Pemerintah dan Dewan Perwakilan Rakyat (DPR) telah meresmikan Undang-undang Pengembangan dan Penguatan Sektor Keuangan (UU PPSK) atau Omnibus Law Keuangan pada 15 Desember lalu.
UU PPSK ini saat masih menjadi rancangan sempat ramai karena di dalamnya mengizinkan anggota partai politik bisa menjadi anggota dewan gubernur Bank Indonesia (BI).
Banyak penolakan dari berbagai kalangan, hal itu disebut bisa mengganggu independensi BI sebagai otoritas moneter.
Usulan tersebut berasal dari Komisi XI. DPR menebut jika memang ada anggota parpol terpilih sebagai aggota Dewan Gubernur BI maka secara otomatis harus mengundurkan diri.
Menuai Penolakan
Dalam pemberitaan detikcom edisi (29/9) Direktur Eksekutif INDEF Tauhid Ahmad mengungkapkan untuk urusan bank sentral sebaiknya tak dimasuki urusan politik. Hal ini demi menjaga independensi bank sentral dalam mengambil kebijakan.

▶ **TUGAS LATIHAN**:
• A. Menurut kutipan tentang UU PPSK, pada tanggal berapa pemerintah dan DPR meresmikan undang-undang tersebut?
• B. Teruskan kutipan tentang UU PPSK mulai sesudah kalimat terakhirnya.
Baris-baris data tidak berhubungan dengan kutipan tentang UU PPSK.

Data lokasi kata dan elemen:
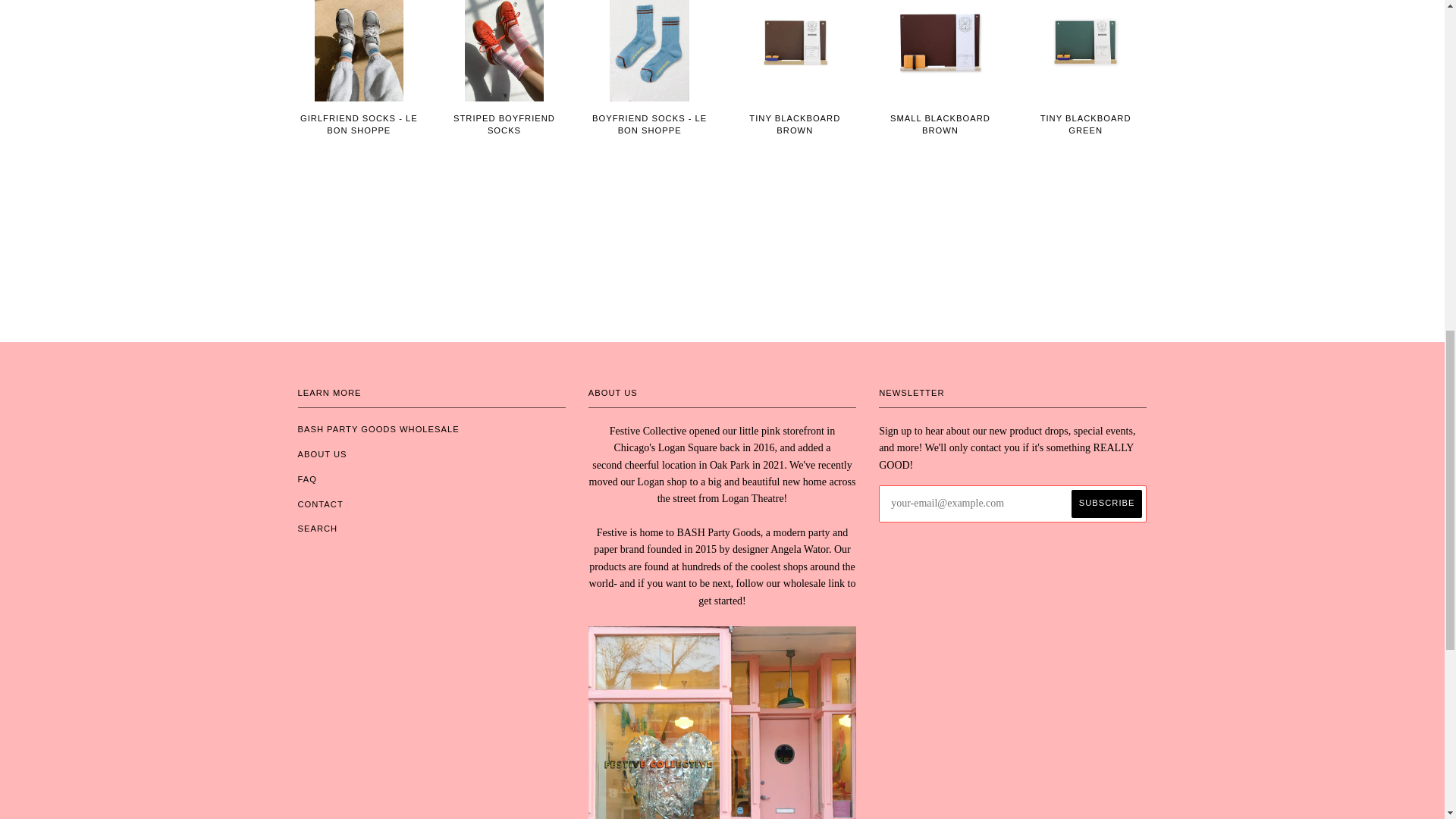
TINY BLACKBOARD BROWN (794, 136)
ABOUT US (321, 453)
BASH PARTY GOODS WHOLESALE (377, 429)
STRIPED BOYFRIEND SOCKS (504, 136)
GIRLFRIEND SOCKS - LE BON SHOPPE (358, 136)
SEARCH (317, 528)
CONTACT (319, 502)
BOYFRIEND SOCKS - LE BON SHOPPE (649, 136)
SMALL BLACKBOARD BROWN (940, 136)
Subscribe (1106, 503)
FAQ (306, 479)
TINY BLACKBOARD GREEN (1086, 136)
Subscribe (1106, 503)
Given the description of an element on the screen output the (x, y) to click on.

▶ **JAWABAN TUGAS**:
• A. Pada 15 Desember.

• B.
"Ini bukan soal kesempatan semua orang ya, tapi serhkan saja pada ahlinya yang memang fokus di bank sentral," kata dia.
Direktur Eksekutif Segara Institute Piter Abdullah mengungkapkan orang politik dalam tubuh bank sentral akan mengganggu proses pengambilan kebijakan yang selama ini independen.
Piter khawatir jika hal ini bisa ditumpangi banyak kepentingan dalam proses pengambilan kebijakan.
Menurut dia, jangan sampai BI seperti BPK yang memiliki banyak orang titipan partai. "Peran BI terlalu besar untuk perekonomian, karena itu jika memasukkan orang politik akan bisa mengganggu. Kalau memang DPR menyebut ada peran politik dalam proses pemilihan, ya cukup prosesnya saja jangan orangnya, jeruk makan jeruk nantinya," imbuh dia.
Bersambung ke halaman selanjutnya.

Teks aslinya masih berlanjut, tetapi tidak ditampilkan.